Passage shown
================
Step 2: Multiples of Median (MoM)
MoM = Observed NT / Expected NT. Expressing the raw measurement as a MoM standardizes results across the 11-to-14-week scan window, allowing direct comparison between fetuses scanned at different gestational ages. A MoM of 1.0 represents the population median; values above 2.5 MoM fall in a statistically elevated risk range for chromosomal abnormality.
Step 3: Adjusted Trisomy 21 Risk
Adjusted Risk = Background Age-Related Risk / (MoM cubed). The background risk is the maternal-age-specific prevalence of Trisomy 21 at term. Cubing the MoM amplifies the discriminatory signal of the NT measurement: a MoM of 2.0 shifts the background risk by a factor of 8, while a MoM of 3.0 shifts it by a factor of 27.
Input Variables Explained
- Crown-Rump Length (CRL), 45-84 mm: Measured in a neutral mid-sagittal plane from the top of the fetal head to the base of the spine. Measurements outside this range yield unreliable NT risk estimates and fall outside the validated gestational window.
- Observed NT Thickness (mm): Recorded by a trained sonographer using the FMF-standardized protocol — neutral fetal neck posture, magnified image with the head and thorax filling the screen, and inner-to-inner caliper placement at the widest point of the translucency.
- Maternal Age at Delivery: The mother's age on the estimated due date, not the scan date. Background Trisomy 21 risk rises from approximately 1 in 1,068 at age 25, to 1 in 249 at age 35, to 1 in 30 at age 45, reflecting the well-documented relationship between advanced maternal age and meiotic non-disjunction.
Worked Example
A 33-year-old woman attends her 12-week scan. The sonographer records a CRL of 72 mm and an observed NT of 3.4 mm. Step 1: Expected NT = 1.2 + 0.018 x (72 - 45) = 1.2 + 0.486 = 1.686 mm. Step 2: MoM = 3.4 / 1.686 = 2.02. Step 3: Background risk for age 33 is approximately 1 in 592. MoM cubed = 8.24. Adjusted risk = 1 in 72. This result exceeds the standard 1-in-100 high-risk threshold and warrants clinical discussion about confirmatory diagnostic testing.
================
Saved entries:
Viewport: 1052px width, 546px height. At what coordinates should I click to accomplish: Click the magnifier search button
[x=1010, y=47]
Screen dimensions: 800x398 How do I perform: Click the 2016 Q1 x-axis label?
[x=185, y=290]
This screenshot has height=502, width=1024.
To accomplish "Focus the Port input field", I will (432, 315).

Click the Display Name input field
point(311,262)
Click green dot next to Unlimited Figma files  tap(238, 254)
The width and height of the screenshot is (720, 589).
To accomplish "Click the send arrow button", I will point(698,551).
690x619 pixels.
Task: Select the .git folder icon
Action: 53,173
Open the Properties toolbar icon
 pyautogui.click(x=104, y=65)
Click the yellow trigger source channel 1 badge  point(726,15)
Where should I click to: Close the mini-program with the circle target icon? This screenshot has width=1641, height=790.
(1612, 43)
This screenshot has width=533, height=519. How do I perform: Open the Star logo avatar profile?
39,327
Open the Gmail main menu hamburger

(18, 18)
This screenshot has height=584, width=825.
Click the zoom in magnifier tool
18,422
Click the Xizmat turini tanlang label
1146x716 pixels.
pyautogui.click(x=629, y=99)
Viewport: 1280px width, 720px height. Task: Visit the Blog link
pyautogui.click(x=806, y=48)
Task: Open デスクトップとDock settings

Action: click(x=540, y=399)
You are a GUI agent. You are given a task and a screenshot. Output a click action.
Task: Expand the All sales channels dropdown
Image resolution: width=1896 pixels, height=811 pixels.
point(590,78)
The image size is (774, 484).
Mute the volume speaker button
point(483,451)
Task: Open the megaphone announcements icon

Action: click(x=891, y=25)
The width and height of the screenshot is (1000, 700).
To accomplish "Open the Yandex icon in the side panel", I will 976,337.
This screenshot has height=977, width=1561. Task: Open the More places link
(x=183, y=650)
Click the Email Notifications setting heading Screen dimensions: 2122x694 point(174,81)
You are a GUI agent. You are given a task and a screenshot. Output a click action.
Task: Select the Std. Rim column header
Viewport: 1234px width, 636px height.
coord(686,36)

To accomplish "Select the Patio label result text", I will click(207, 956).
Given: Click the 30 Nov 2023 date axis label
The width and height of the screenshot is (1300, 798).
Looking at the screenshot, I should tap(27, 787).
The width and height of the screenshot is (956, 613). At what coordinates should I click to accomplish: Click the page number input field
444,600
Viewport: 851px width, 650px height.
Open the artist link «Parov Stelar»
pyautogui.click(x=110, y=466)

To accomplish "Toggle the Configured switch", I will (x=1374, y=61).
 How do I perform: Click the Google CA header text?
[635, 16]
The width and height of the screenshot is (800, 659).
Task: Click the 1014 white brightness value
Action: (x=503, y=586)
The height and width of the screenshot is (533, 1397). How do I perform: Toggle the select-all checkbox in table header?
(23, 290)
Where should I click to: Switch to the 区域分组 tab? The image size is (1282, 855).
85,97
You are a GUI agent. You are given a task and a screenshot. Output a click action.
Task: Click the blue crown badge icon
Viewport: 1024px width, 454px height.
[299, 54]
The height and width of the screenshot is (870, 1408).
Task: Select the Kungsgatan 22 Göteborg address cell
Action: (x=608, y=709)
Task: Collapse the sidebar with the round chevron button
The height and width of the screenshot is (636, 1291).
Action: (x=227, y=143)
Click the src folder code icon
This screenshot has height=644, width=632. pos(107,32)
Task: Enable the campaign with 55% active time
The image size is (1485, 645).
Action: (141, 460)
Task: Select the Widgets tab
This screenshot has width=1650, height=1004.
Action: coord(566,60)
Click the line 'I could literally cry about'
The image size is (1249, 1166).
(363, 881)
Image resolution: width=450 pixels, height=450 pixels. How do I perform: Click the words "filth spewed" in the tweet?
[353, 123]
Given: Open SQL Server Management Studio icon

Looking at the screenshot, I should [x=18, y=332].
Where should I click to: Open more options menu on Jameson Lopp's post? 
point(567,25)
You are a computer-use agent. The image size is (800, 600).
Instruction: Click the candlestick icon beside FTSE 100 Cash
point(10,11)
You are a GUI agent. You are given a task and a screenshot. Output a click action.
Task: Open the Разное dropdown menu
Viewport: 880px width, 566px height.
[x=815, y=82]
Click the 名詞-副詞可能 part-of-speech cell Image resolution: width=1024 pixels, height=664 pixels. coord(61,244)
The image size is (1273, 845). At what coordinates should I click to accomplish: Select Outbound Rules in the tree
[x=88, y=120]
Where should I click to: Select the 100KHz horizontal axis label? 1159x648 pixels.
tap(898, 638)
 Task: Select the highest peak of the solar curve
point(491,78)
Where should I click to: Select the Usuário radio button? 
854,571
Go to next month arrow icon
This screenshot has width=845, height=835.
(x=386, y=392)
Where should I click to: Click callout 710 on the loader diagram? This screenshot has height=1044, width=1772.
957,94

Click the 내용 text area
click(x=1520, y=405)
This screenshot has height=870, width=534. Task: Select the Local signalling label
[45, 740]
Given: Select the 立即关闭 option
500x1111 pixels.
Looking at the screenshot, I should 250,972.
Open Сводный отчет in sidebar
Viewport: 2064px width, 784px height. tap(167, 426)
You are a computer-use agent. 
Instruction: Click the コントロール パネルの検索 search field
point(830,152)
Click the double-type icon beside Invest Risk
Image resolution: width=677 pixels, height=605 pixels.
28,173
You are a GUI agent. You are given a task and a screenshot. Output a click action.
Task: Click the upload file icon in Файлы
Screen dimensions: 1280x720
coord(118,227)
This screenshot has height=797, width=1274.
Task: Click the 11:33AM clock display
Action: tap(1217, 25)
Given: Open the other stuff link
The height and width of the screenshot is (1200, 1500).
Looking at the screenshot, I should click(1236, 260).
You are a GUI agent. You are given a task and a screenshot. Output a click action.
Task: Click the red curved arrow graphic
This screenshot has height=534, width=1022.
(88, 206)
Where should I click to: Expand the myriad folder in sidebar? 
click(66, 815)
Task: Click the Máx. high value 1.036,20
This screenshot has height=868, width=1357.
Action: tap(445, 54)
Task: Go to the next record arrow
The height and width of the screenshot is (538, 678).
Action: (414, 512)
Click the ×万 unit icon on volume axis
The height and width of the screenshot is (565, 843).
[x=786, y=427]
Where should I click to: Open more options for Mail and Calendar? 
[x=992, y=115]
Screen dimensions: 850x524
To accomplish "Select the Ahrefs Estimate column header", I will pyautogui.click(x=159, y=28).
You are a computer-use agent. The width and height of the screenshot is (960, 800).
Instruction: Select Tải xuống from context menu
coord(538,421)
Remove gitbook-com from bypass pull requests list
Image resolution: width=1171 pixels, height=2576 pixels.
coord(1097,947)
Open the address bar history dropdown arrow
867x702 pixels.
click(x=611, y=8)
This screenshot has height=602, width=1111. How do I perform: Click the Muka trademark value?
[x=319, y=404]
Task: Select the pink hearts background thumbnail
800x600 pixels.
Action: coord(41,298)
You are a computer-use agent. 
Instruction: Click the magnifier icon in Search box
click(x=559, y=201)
================
What is expected
Reproduce the entire passage on nuchal translucency risk calculation word for word.

Response for this exercise
Step 2: Multiples of Median (MoM)
MoM = Observed NT / Expected NT. Expressing the raw measurement as a MoM standardizes results across the 11-to-14-week scan window, allowing direct comparison between fetuses scanned at different gestational ages. A MoM of 1.0 represents the population median; values above 2.5 MoM fall in a statistically elevated risk range for chromosomal abnormality.
Step 3: Adjusted Trisomy 21 Risk
Adjusted Risk = Background Age-Related Risk / (MoM cubed). The background risk is the maternal-age-specific prevalence of Trisomy 21 at term. Cubing the MoM amplifies the discriminatory signal of the NT measurement: a MoM of 2.0 shifts the background risk by a factor of 8, while a MoM of 3.0 shifts it by a factor of 27.
Input Variables Explained
- Crown-Rump Length (CRL), 45-84 mm: Measured in a neutral mid-sagittal plane from the top of the fetal head to the base of the spine. Measurements outside this range yield unreliable NT risk estimates and fall outside the validated gestational window.
- Observed NT Thickness (mm): Recorded by a trained sonographer using the FMF-standardized protocol — neutral fetal neck posture, magnified image with the head and thorax filling the screen, and inner-to-inner caliper placement at the widest point of the translucency.
- Maternal Age at Delivery: The mother's age on the estimated due date, not the scan date. Background Trisomy 21 risk rises from approximately 1 in 1,068 at age 25, to 1 in 249 at age 35, to 1 in 30 at age 45, reflecting the well-documented relationship between advanced maternal age and meiotic non-disjunction.
Worked Example
A 33-year-old woman attends her 12-week scan. The sonographer records a CRL of 72 mm and an observed NT of 3.4 mm. Step 1: Expected NT = 1.2 + 0.018 x (72 - 45) = 1.2 + 0.486 = 1.686 mm. Step 2: MoM = 3.4 / 1.686 = 2.02. Step 3: Background risk for age 33 is approximately 1 in 592. MoM cubed = 8.24. Adjusted risk = 1 in 72. This result exceeds the standard 1-in-100 high-risk threshold and warrants clinical discussion about confirmatory diagnostic testing.